## [Your tasks]
**A)** In the metatarsalgia text, between which metatarsal heads does Morton's neuroma usually develop?
**B)** Continue the metatarsalgia text from its last sentence.

## [Document extract]
This is a common overuse injury. The term metatarsalgia is used to describe pain and inflammation in the ball of your foot. You can develop metatarsalgia if you are participating in activities which involve jumping and running. Also there can be other causes for metatarsalgia, such as shoes that are too tight or too loose and foot deformities. Generally, the metatarsalgia is not serious condition but it can sideline you. There are many home treatments, such as ice and rest which can give you relief from symptoms. It is known that when you wear proper footwear with shock – absorbing insoles or arch supports, then this can prevent or minimize the future problems associated with this condition.
Here are some symptoms of metatarsalgia:
- A feeling of having a pebble in your shoe
- Sharp or shooting pain, numbness or tingling in your toes
- Pain that worsens when you stand, run, flex your foot or walk, especially barefoot on a hard surface, and it improves when you rest
- Sharp, aching or burning pain in the ball of your foot which is the part of the sole just behind your toes
We know that not all foot problems need medical care. There are some cases when your feet ache is caused by a long day of standing or a punishing workout. But if the foot pain lasts more than a few days, then you should not ignore it. You should visit your doctor and talk with him if you have a burning pain in the ball of your foot which does not improve after you have changes your shoes and modified your activities.
There are some cases when a single factor can be a cause for metatarsalgia. In most cases, several factors are involved in metatarsalgia, such as
- Morton’s neuroma: In this condition there is noncancerous growth of fibrous tissue around a nerve which usually happens between the 3rd and 4th metatarsal heads. This is causing symptoms which are similar to those of metatarsalgia and it can lead to metatarsal stress.
- Stress fractures: There can be small breaks in toe bones or metatarsals which can be painful and they can change the way you put weight on your foot.

## [The data]
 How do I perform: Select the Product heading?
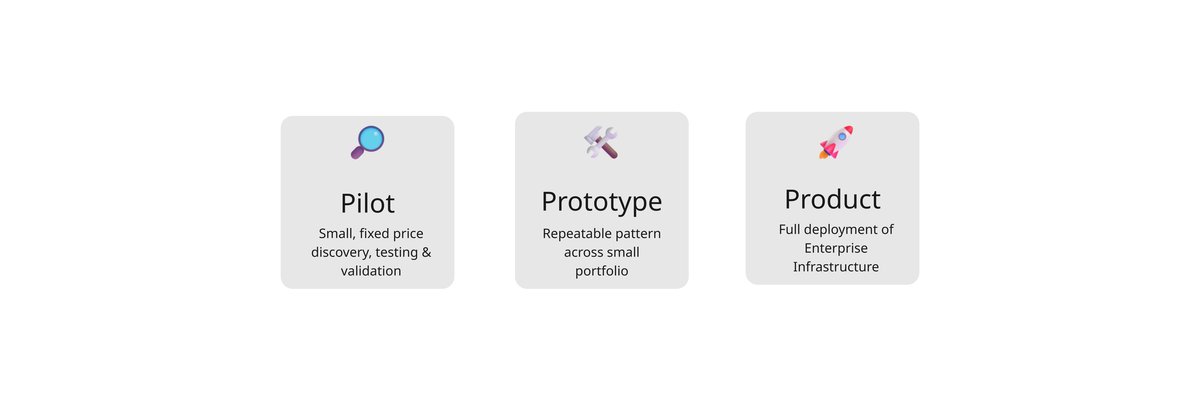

## [Task-by-task results]
**A)** Between the 3rd and 4th metatarsal heads.

**B)**
- Poorly fitting shoes: One of the most common causes for metatarsalgia in women are high heels because they transfer extra weight to the front of your foot. Also athletic shoes or shoes with a narrow toe box that lack support and padding can lead to metatarsalgia.
- Excess weight: When you have extra pounds, then it means you have more pressure on your metatarsals because most of your body weight transfers to your forefoot when you move. When you lose weight, then it can help you to reduce or eliminate symptoms.
- Foot deformities: If you wear high heels or too small shoes, then this can cause your foot to be misshapen. The swollen and painful bumps at the base of your big toe (bunions) and the downward – curling toe (hammertoe) can cause metatarsalgia.
- Certain foot shapes: It is known that the high arch can put extra pressure on the metatarsals. Also if you have a second toe that is longer than the big toe could lead to metatarsalgia because this causes more weight than normal to be shifted to second metatarsal head.
- Intense training or activity: It is known that distance runners have a big risk of metatarsalgia because the front of their foot absorbs significant force when the person runs. But every single person who participate in a high – impact sport has a risk of developing metatarsalgia, especially if his or her shoes are worn or fit poorly.
Metatarsalgia risk factors
Every single person can develop metatarsalgia but you have increased risk of developing it, if you:
- Have inflammatory arthritis, such as gout or rheumatoid arthritis
- Have other foot problems, including hammertoe and calluses on the bottom of the feet
- Are overweight or obese
- Wear high heels, shoes that do not fit properly or shoes with spikes, such as cleats
- Participate in high – impact sports which involve running and jumping
If you leave the metatarsalgia untreated, then it can cause pain in other areas of the same or opposite foot and pain elsewhere in the body, such as hip or low back, due to the limping (altered gait) from foot pain.